Do Plinian Eruptions of Mafic Magma Require Fast Ascent Rates?

Although rare, mafic magma is known to erupt explosively in Plinian fashion. Given that models for such eruptions often invoke high viscosities as pre-requisite, mafic magmas erupting explosively seems to pose a quandary. One possibility is that such magmas can erupt explosively, if they ascend towards the surface very fast, creating conditions that lead to explosive degassing and fragmentation. In order to estimate how fast mafic magma ascends in such eruptions, we are carrying out series of isothermal decompression experiments to examine groundmass textures in natural samples from such eruptions to infer ascent rates. One eruption we are examining is the 122 B.C. Plinian eruption of hawaiite from Mt Etna. Prior work suggests that this magma was stored at 1025°C and 75 MPa before erupting. We find that the groundmass has a total crystallinity of 58 vol.%, consisting of 34 vol.% pyroxene, 20 vol.% plagioclase, and 4 vol.% Fe- Ti oxides. The area number densities are on the order of 3-7 x 10-2μm-2. Thus far, we have been unable to mimic its groundmass textures with either the single-step or multi-step decompression experiments, in which pressure dropped from 75 MPa to 13 MPa at rates ranging from 0.18 to 0.001 MPa s -1. Although the slowest decompression produced the correct groundmass assemblage and total crystallinity it has twice the plagioclase and far too little pyroxene. In addition, area number densities are 1-2 orders of magnitude less. Additionally, hopper shaped plagioclase is observed in all but the slowest experiment, whereas the natural sample contains only tabular to acicular plagioclase.

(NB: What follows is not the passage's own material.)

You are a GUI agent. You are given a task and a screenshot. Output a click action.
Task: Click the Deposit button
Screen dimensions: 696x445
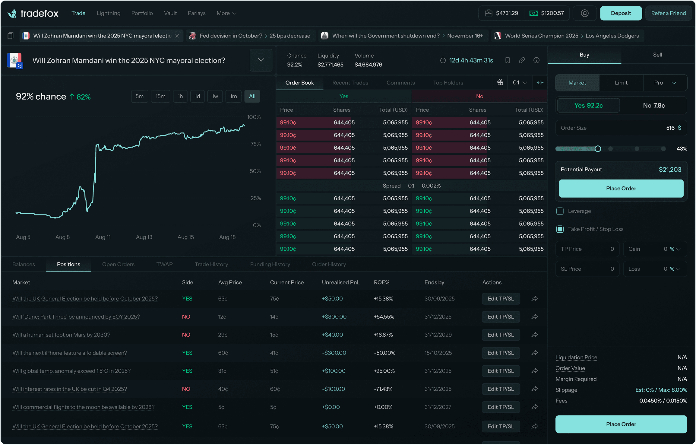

Our results suggest that the textures of the hawaiite scoria cannot be explained by rapid ascent alone. One possibility is that the magma stalled and slowly crystallized prior to eruption. The additional microlites would have increased the viscosity of the melt, allowing the mafic magma to erupt in a Plinian style. In order to further test the rapid ascent model for mafic Plinian eruptions, we will also perform decompression experiments on basaltic andesite from the Fontana eruption of Masyasa. Prior work suggests that this magma was colder and stored shallower than the Etna hawaiite, but interestingly the groundmass is far less crystalline with a wider range of microlite morphologies.